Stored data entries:
—————
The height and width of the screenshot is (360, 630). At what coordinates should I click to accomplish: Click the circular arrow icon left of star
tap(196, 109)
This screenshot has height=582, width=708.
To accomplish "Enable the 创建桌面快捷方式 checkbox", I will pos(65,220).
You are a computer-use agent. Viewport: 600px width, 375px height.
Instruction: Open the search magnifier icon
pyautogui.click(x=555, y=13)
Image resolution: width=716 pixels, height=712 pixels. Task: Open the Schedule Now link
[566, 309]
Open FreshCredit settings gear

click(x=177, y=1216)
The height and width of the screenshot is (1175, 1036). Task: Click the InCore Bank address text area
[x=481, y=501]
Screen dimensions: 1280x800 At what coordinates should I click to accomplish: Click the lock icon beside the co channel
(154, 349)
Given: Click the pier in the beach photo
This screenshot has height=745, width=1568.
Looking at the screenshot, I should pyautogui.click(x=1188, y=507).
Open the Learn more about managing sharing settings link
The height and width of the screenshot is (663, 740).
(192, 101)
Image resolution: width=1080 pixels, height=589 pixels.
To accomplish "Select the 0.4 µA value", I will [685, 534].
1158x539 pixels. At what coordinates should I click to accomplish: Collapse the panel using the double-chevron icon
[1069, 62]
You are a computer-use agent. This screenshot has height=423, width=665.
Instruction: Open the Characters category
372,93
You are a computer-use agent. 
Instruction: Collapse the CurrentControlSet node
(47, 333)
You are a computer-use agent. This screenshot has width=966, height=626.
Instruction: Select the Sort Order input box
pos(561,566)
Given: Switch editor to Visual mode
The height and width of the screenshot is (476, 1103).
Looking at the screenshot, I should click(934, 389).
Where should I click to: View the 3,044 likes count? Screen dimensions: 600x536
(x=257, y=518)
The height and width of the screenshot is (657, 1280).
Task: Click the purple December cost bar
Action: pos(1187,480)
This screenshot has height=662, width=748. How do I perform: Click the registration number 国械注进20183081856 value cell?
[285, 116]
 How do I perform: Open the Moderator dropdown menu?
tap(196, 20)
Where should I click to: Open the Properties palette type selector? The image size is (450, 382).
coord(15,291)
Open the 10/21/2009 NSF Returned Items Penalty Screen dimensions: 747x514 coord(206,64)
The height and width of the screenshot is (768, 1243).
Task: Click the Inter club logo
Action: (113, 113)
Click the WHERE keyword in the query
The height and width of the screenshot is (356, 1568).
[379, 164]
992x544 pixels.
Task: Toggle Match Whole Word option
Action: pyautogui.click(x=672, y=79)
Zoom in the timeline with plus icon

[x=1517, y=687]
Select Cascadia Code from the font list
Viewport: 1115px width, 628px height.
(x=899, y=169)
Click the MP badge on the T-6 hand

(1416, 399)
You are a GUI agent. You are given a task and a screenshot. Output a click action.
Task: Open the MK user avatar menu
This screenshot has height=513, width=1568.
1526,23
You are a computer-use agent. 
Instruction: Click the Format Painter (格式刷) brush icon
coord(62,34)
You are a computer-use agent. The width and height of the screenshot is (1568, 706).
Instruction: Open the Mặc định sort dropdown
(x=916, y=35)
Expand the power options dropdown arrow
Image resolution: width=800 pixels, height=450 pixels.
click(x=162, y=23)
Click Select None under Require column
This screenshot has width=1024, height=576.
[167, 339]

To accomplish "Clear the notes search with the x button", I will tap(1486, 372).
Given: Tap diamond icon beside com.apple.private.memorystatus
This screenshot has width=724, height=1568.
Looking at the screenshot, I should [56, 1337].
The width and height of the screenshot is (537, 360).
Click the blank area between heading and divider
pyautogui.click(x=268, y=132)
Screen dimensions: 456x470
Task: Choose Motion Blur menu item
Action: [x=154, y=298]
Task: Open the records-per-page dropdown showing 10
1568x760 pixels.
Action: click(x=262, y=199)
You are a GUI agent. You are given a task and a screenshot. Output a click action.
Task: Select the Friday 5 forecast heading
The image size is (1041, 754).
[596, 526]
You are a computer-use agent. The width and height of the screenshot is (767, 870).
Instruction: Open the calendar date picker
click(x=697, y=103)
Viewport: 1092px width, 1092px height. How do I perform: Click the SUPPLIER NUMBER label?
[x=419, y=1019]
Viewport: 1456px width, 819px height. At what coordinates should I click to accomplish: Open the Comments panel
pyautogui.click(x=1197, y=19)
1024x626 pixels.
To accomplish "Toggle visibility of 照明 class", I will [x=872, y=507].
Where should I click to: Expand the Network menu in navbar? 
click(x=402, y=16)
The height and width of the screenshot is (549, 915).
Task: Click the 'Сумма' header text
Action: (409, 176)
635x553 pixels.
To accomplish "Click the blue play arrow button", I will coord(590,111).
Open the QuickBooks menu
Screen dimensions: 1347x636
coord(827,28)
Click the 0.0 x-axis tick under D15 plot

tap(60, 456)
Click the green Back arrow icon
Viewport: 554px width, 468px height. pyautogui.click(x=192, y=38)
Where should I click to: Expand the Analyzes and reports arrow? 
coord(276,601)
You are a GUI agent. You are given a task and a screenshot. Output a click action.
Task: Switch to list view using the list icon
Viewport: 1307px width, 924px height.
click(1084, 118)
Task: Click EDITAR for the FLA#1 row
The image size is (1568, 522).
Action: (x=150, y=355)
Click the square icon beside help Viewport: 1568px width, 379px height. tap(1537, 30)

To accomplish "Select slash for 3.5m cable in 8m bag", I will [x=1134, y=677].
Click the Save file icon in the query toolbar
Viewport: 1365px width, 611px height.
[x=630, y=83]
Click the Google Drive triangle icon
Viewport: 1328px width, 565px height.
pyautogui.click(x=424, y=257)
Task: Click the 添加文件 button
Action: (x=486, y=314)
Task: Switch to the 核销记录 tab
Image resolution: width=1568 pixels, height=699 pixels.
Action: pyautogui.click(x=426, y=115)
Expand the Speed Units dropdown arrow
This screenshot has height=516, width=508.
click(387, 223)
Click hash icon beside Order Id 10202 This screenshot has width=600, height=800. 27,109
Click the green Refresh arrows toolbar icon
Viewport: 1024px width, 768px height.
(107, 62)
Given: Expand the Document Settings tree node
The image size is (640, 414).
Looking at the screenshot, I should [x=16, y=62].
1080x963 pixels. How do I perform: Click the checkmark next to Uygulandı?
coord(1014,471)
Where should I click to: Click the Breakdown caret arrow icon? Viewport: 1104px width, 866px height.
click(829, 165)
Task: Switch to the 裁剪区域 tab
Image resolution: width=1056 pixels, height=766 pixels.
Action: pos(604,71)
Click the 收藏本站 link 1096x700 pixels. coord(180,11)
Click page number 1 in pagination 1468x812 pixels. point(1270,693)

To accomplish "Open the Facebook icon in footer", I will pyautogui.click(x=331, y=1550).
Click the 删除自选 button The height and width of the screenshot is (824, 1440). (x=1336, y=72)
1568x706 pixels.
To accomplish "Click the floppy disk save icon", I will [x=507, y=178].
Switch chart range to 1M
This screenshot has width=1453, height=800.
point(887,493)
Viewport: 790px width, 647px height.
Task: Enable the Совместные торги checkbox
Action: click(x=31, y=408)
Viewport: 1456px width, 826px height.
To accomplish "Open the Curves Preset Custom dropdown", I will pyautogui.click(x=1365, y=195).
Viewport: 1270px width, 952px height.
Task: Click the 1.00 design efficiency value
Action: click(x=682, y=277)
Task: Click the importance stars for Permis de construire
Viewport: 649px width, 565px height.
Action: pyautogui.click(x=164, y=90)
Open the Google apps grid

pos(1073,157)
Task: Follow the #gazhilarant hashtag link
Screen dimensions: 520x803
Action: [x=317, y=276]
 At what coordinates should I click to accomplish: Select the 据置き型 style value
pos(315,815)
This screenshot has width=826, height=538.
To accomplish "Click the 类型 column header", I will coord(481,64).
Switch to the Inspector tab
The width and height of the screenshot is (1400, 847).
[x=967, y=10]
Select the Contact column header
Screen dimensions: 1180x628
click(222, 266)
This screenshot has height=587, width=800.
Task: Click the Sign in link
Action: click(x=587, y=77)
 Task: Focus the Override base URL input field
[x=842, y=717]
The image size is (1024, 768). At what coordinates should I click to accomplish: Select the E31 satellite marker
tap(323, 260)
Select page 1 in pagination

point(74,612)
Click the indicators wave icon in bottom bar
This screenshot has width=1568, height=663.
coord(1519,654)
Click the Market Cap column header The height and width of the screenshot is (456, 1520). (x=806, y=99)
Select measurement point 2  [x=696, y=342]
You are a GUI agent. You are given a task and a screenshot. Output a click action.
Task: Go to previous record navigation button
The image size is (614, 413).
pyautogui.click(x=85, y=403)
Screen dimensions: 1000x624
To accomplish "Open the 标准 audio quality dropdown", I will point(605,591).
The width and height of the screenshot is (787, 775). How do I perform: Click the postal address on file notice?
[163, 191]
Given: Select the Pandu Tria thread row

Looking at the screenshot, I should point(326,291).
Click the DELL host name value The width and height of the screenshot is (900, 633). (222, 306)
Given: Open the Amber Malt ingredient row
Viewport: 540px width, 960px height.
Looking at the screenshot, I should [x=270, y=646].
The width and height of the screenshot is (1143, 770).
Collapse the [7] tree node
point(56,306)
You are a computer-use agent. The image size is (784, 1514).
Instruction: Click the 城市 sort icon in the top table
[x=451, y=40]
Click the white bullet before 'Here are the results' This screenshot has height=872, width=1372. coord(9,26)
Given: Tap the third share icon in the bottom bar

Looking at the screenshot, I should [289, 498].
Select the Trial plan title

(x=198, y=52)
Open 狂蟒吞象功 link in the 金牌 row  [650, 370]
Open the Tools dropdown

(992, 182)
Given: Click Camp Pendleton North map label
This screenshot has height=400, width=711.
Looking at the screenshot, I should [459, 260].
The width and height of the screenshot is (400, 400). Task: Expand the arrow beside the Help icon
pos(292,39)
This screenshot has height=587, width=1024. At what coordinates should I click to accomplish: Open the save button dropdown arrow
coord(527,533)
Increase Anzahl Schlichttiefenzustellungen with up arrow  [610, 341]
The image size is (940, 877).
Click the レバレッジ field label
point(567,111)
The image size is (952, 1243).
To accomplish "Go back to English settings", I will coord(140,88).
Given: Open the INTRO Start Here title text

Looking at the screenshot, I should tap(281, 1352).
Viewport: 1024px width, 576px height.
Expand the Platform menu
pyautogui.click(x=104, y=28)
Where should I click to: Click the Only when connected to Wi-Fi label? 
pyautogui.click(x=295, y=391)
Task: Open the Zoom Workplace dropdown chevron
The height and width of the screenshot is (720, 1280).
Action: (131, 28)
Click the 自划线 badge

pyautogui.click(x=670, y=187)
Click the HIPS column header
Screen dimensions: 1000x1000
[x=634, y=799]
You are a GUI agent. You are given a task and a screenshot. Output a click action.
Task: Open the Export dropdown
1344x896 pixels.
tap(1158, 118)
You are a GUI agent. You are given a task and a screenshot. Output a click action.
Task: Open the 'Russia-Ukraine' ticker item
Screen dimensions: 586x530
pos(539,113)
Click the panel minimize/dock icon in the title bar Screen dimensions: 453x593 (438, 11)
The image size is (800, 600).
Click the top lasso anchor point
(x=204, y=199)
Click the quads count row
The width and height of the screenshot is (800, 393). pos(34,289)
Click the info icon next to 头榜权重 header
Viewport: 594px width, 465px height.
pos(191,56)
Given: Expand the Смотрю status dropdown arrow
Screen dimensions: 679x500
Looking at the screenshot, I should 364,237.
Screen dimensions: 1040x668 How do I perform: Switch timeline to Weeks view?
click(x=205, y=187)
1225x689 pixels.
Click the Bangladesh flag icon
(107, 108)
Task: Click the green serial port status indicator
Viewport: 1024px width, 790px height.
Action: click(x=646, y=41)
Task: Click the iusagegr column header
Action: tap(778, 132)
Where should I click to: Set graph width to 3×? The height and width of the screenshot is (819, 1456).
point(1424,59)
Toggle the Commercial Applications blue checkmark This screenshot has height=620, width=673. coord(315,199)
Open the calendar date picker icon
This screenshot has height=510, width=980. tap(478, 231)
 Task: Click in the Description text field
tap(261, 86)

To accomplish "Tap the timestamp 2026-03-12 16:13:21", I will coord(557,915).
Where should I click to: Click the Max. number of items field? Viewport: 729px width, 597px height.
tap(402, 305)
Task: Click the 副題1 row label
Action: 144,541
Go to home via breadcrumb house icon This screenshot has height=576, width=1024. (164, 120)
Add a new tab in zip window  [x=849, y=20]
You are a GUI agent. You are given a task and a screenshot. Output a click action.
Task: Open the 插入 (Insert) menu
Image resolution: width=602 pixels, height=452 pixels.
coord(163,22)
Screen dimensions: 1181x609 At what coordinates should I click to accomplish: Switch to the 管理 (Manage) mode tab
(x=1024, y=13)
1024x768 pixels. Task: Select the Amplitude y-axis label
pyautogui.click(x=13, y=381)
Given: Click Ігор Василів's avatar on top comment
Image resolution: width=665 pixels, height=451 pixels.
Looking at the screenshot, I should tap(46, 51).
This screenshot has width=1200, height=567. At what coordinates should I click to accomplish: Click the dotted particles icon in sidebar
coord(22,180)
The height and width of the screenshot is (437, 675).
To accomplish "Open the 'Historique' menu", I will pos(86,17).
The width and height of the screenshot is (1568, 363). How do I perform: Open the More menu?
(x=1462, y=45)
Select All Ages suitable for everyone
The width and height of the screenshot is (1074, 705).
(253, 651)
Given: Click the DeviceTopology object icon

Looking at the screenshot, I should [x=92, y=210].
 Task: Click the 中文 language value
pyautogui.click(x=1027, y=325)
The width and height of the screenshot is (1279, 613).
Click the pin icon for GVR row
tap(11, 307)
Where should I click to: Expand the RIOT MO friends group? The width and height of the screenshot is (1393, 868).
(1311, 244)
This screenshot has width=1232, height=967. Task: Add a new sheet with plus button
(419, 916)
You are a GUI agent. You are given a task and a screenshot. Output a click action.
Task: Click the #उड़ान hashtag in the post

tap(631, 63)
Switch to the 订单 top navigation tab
—————
What to work on
Beginning at the line above that contains "1080x963 pixels. How", return each line exactly through the line that contains "Viewport: 1456px width, 826px height.", and no others.

Written solution
1080x963 pixels. How do I perform: Click the checkmark next to Uygulandı?
coord(1014,471)
Where should I click to: Click the Breakdown caret arrow icon? Viewport: 1104px width, 866px height.
click(829, 165)
Task: Switch to the 裁剪区域 tab
Image resolution: width=1056 pixels, height=766 pixels.
Action: pos(604,71)
Click the 收藏本站 link 1096x700 pixels. coord(180,11)
Click page number 1 in pagination 1468x812 pixels. point(1270,693)

To accomplish "Open the Facebook icon in footer", I will pyautogui.click(x=331, y=1550).
Click the 删除自选 button The height and width of the screenshot is (824, 1440). (x=1336, y=72)
1568x706 pixels.
To accomplish "Click the floppy disk save icon", I will [x=507, y=178].
Switch chart range to 1M
This screenshot has width=1453, height=800.
point(887,493)
Viewport: 790px width, 647px height.
Task: Enable the Совместные торги checkbox
Action: click(x=31, y=408)
Viewport: 1456px width, 826px height.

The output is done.